GOAL OF THE EXERCISE:
Copy out each line of the entries below in which the string "agent" appears.

----- SOURCE MATERIAL -----

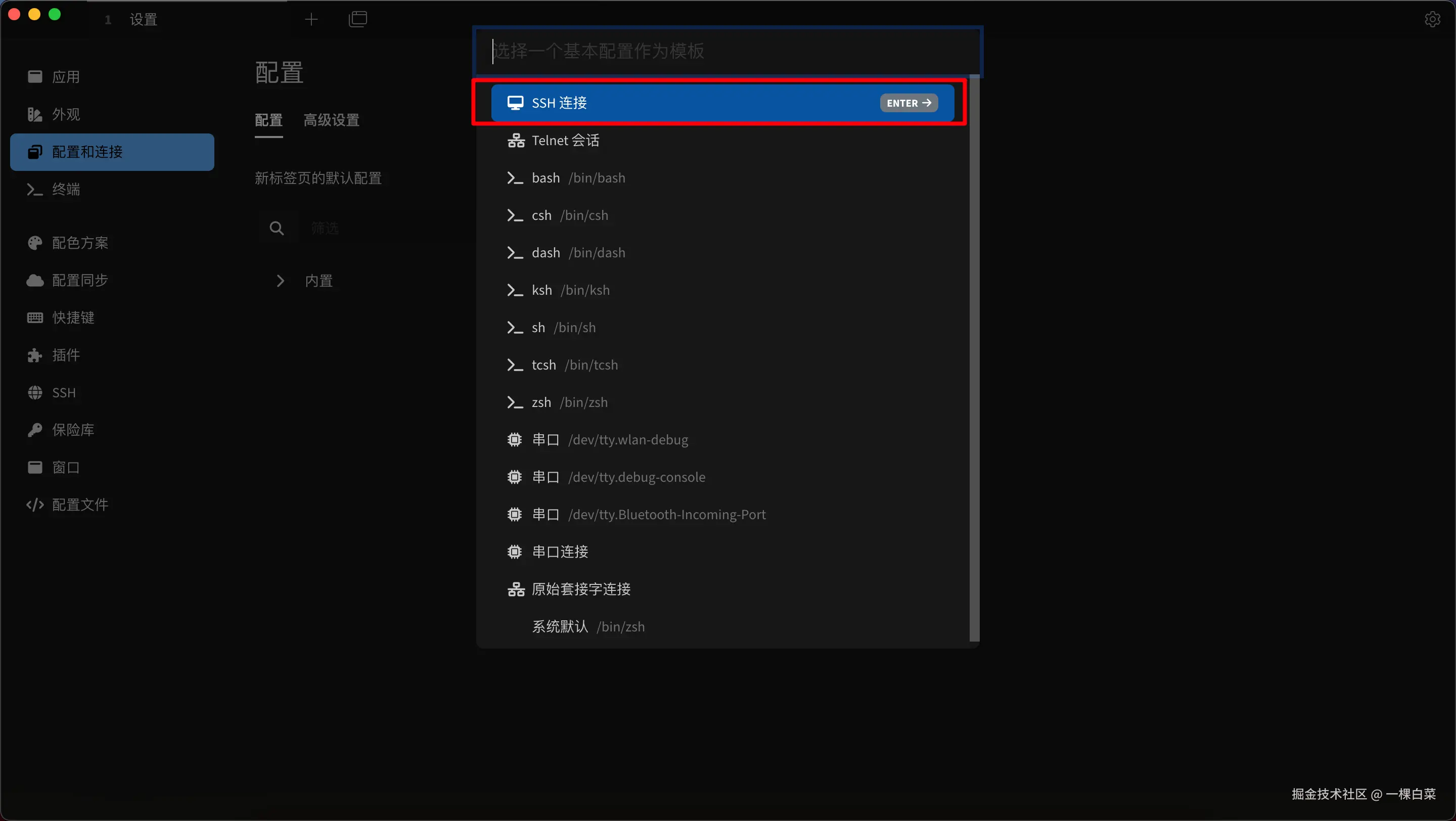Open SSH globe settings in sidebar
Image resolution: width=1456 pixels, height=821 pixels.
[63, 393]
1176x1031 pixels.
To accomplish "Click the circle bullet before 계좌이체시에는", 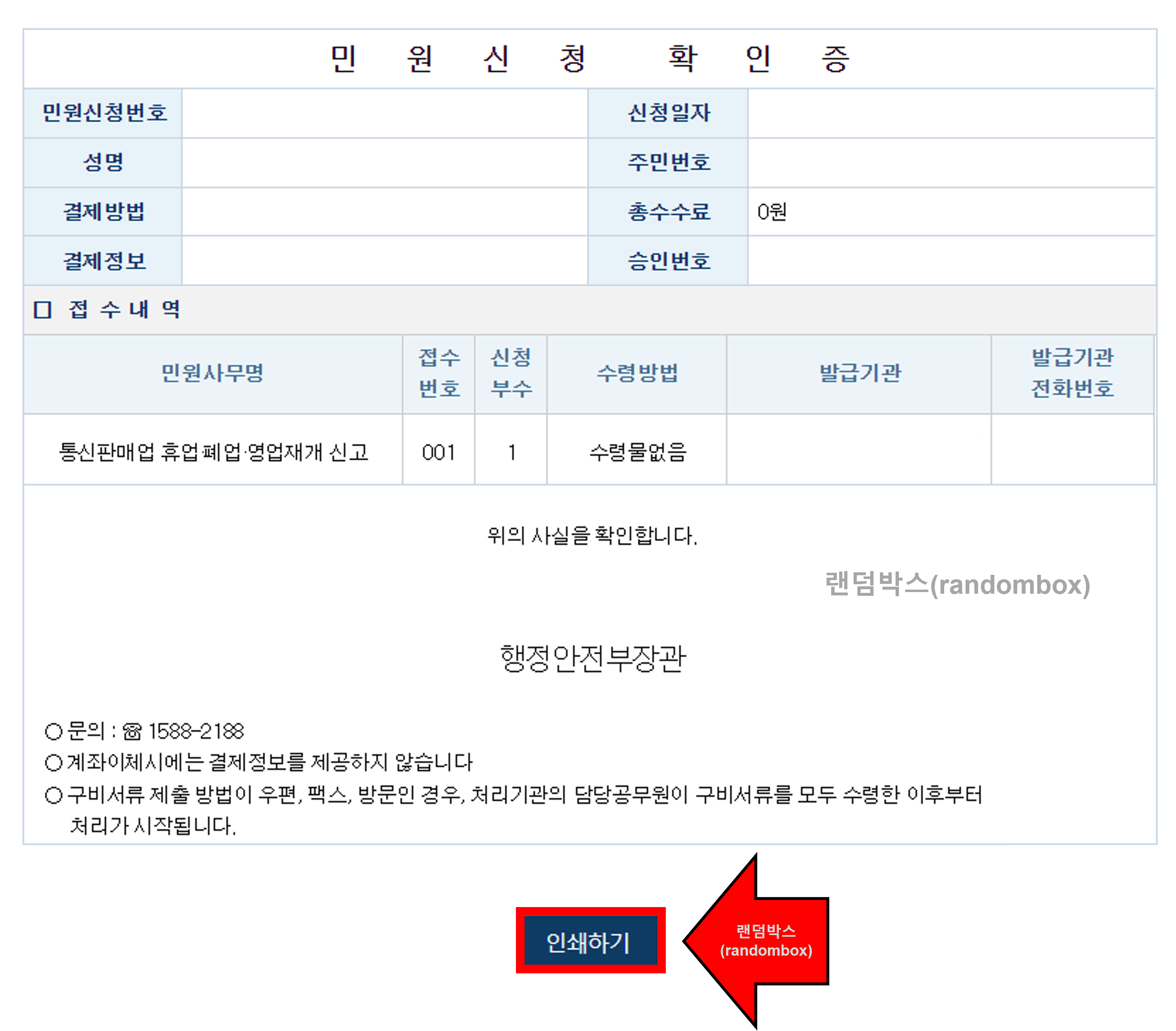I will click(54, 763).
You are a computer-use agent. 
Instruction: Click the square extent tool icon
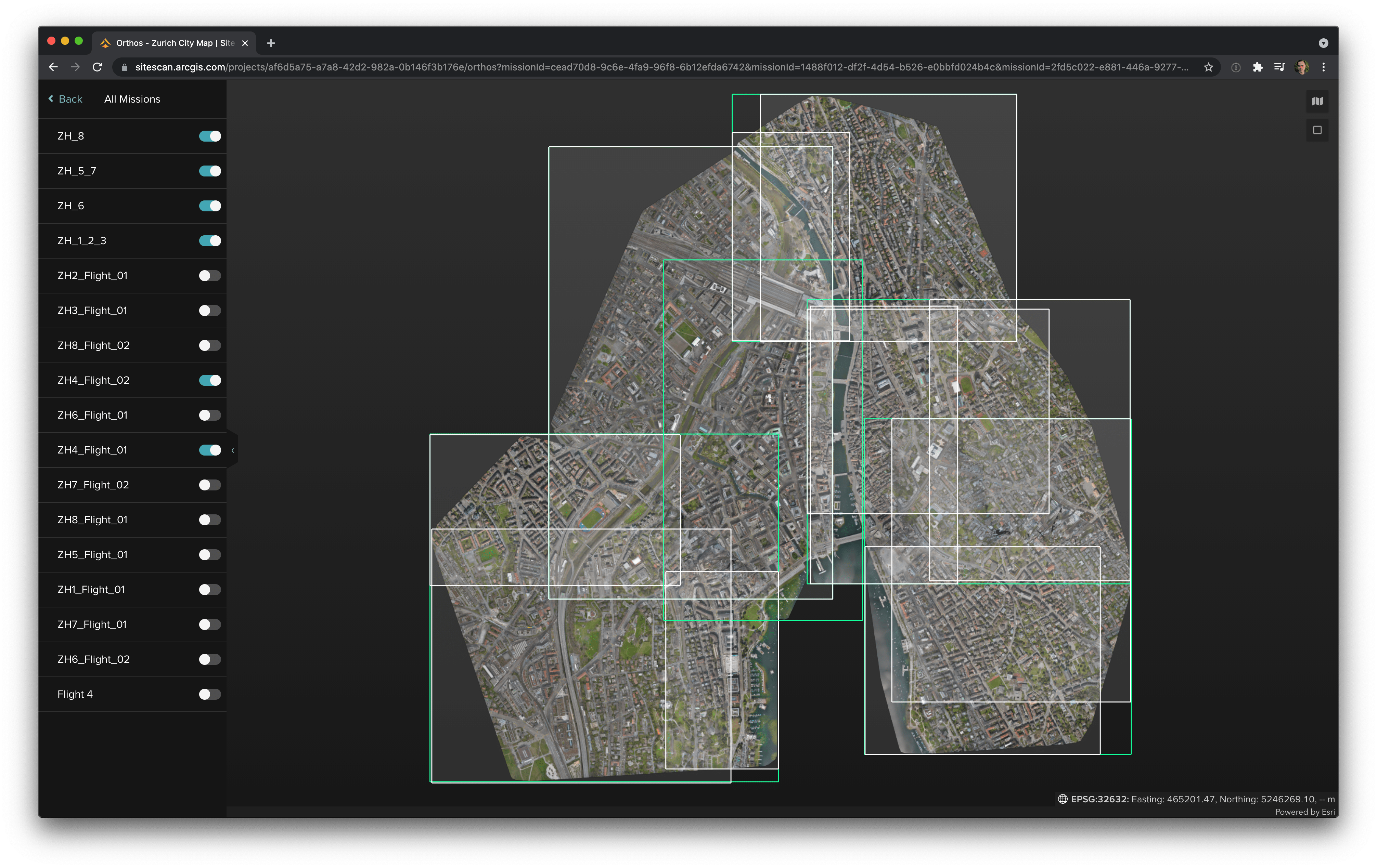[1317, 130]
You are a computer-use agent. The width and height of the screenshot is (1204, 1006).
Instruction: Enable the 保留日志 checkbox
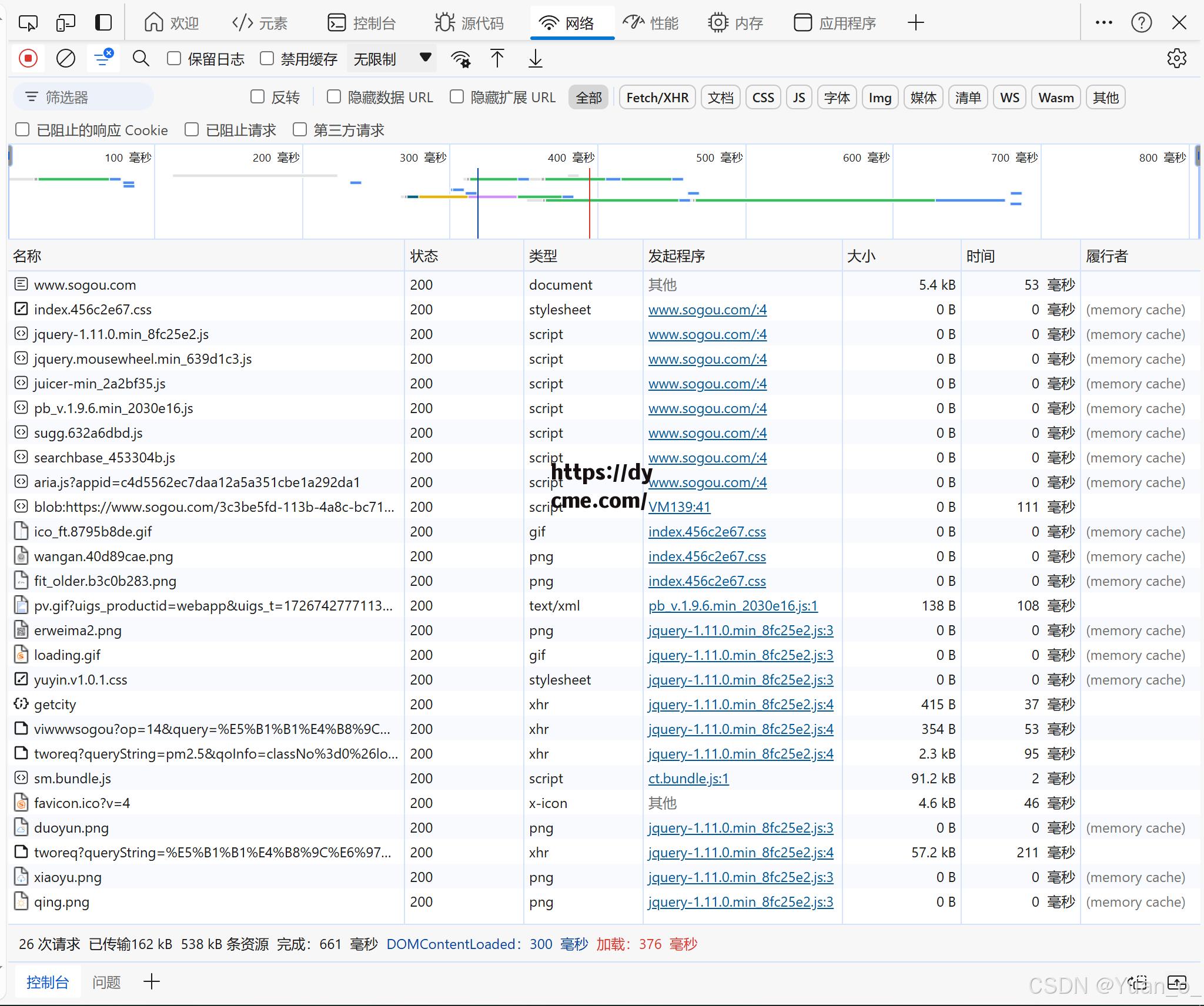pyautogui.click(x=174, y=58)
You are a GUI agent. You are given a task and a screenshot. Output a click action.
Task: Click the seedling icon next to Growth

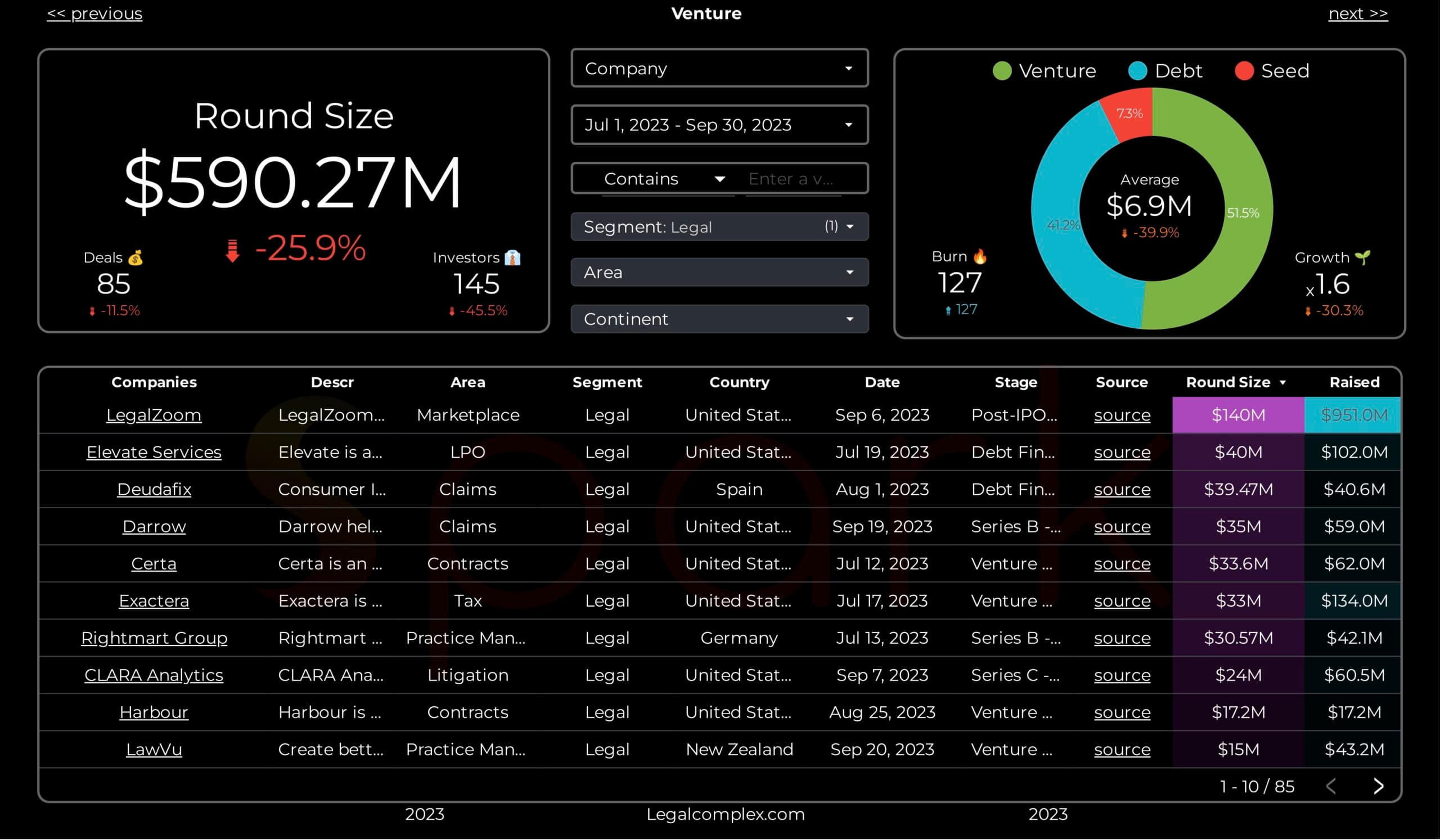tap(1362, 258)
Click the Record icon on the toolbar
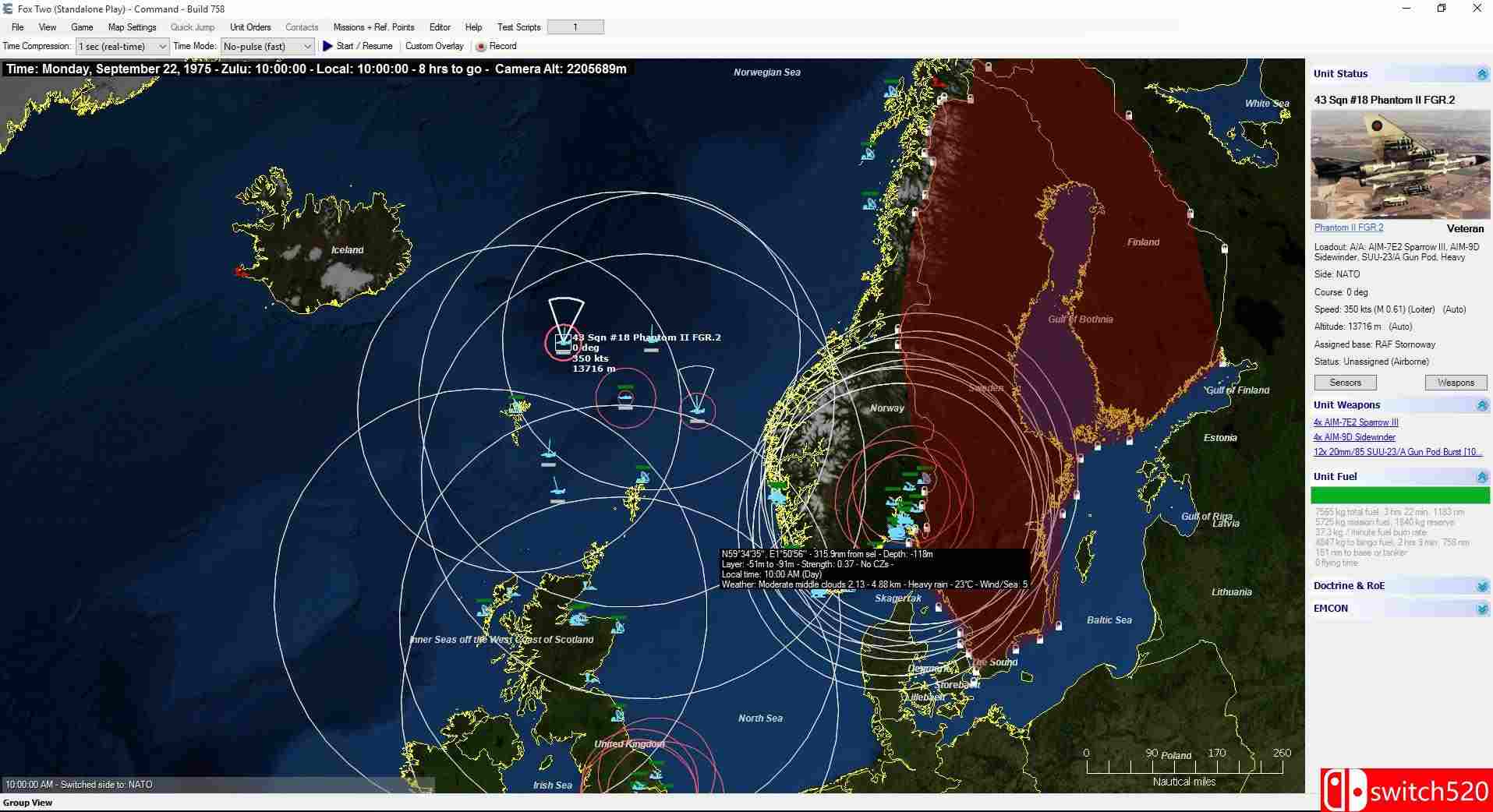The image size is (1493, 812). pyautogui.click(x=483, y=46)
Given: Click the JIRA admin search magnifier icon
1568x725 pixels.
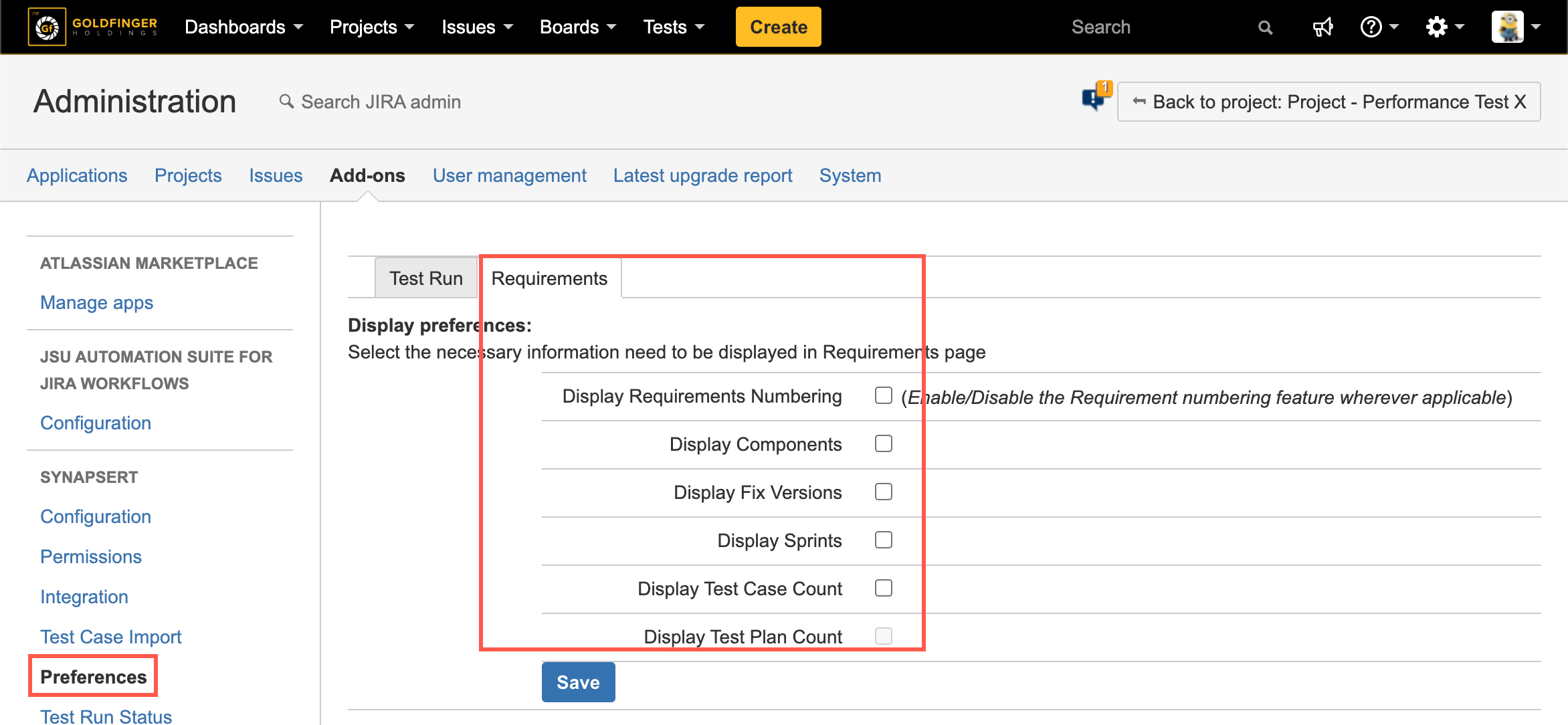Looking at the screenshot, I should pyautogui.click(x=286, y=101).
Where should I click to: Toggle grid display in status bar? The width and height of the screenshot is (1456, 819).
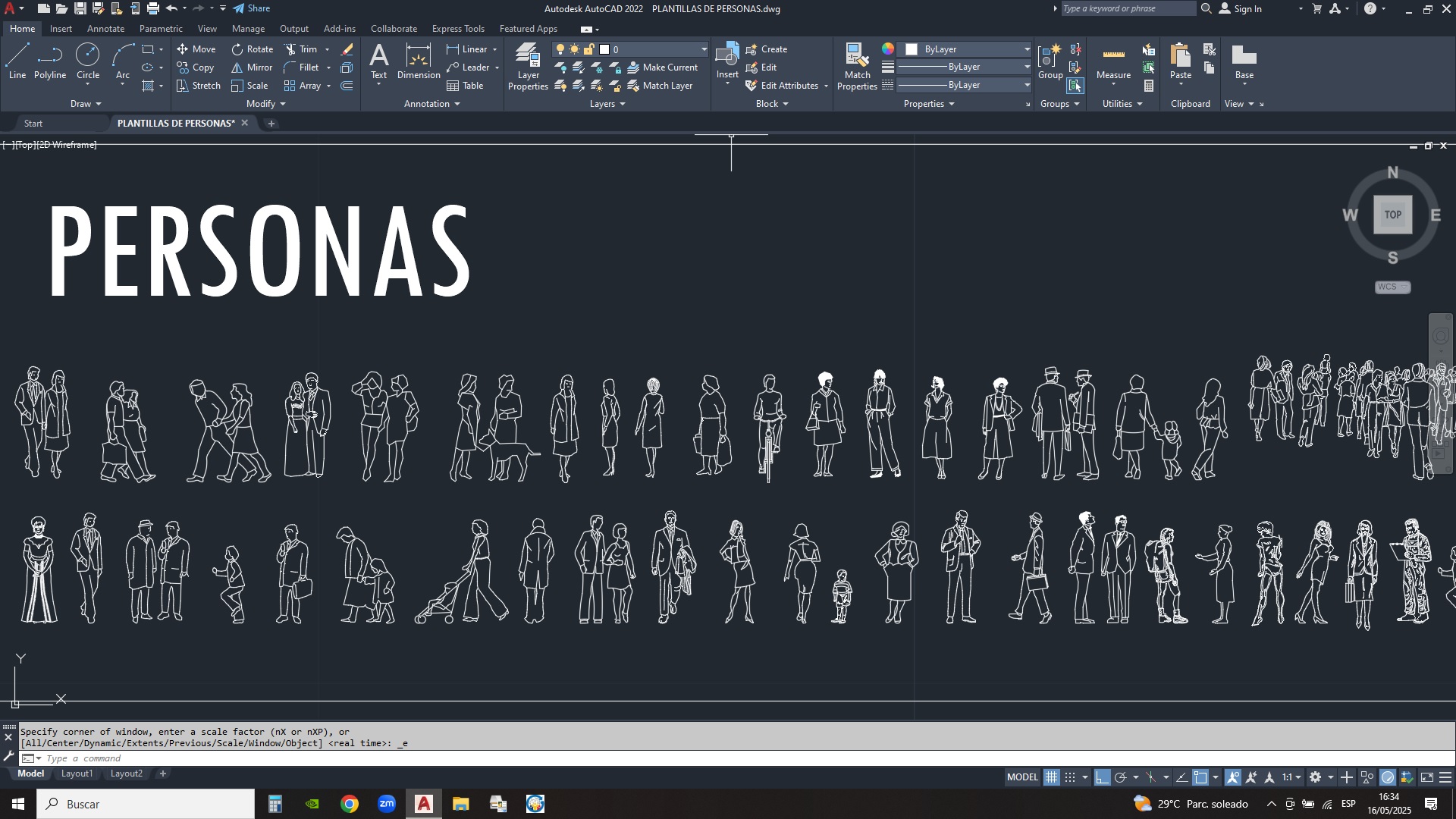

-----

TASK RESPONSE:
You are a computer-use agent. 
You are a computer-use agent. The width and height of the screenshot is (1204, 1006).
You are a GUI agent. You are given a task and a screenshot. Output a click action.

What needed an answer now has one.